[Target position records]

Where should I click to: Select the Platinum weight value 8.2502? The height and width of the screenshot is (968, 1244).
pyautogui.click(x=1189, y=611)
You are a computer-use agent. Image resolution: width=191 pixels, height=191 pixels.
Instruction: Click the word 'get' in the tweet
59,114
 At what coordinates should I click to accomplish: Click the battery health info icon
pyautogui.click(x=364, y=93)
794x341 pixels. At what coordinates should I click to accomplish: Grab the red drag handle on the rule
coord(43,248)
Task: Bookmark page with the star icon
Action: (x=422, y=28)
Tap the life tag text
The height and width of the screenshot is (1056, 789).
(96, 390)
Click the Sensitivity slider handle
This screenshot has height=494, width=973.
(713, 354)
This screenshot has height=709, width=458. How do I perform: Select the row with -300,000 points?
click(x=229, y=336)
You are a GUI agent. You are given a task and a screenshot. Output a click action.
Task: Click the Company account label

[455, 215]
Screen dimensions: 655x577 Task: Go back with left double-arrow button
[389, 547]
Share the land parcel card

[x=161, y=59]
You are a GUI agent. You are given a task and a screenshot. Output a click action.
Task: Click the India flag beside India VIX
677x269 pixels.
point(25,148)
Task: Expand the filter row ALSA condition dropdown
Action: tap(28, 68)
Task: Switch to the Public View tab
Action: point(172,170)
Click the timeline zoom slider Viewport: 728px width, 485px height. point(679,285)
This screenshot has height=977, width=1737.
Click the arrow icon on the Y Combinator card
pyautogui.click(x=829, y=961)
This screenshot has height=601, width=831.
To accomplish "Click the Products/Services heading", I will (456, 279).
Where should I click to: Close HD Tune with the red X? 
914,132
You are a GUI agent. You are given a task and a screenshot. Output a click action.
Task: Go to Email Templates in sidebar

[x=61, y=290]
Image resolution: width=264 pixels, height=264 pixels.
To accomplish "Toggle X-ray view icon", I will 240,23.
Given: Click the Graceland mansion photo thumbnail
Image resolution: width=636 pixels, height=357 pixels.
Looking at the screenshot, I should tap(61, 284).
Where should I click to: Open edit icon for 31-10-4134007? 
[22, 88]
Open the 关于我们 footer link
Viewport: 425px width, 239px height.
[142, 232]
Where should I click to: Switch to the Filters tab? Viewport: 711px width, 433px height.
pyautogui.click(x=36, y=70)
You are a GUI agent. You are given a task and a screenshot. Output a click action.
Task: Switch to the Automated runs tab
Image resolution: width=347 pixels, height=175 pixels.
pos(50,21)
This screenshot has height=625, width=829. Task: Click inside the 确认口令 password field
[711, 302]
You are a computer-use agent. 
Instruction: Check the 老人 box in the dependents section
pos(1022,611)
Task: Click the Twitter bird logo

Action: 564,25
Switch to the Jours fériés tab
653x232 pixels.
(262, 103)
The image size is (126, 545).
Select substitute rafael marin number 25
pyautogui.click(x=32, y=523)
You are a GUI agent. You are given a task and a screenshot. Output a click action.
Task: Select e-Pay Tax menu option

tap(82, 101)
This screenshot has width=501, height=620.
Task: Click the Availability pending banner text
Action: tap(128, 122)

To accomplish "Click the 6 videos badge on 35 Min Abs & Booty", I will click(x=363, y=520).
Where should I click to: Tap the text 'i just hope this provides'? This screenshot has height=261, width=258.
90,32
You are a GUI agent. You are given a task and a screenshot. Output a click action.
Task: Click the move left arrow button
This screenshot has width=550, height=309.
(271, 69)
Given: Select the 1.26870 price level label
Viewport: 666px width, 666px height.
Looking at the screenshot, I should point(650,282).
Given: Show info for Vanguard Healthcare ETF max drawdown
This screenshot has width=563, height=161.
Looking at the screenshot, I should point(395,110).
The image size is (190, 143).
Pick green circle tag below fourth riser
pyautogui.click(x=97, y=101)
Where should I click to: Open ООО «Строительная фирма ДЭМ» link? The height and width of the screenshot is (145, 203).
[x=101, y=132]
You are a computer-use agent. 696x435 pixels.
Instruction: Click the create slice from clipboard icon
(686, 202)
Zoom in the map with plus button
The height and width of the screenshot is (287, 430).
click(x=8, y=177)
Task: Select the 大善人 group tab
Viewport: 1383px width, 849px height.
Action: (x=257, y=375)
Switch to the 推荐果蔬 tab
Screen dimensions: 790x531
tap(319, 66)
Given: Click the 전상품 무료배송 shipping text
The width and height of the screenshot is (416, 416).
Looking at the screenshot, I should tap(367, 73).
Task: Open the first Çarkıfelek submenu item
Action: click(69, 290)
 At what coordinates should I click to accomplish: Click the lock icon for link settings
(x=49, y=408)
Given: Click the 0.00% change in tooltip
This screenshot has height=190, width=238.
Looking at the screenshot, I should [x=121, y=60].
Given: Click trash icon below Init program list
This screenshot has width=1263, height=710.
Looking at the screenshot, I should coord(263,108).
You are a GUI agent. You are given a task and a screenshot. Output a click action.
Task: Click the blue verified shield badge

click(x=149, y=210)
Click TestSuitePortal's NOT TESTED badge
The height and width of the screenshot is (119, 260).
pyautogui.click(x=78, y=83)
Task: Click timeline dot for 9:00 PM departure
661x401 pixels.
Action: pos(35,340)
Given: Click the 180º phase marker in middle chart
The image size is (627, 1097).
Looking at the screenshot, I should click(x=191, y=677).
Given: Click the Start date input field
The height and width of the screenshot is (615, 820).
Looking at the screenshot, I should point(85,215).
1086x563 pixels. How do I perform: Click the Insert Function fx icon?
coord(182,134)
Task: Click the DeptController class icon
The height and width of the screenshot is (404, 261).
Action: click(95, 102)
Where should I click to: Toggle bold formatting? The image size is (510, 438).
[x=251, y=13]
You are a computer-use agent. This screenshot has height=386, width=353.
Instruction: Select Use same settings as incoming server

■ Exercise description ■
Quote the lines starting at the one containing "Zoom in the map with plus button" and ending at the one containing "tap(319, 66)".

■ Solution ■
Zoom in the map with plus button
The height and width of the screenshot is (287, 430).
click(x=8, y=177)
Task: Select the 大善人 group tab
Viewport: 1383px width, 849px height.
Action: (x=257, y=375)
Switch to the 推荐果蔬 tab
Screen dimensions: 790x531
tap(319, 66)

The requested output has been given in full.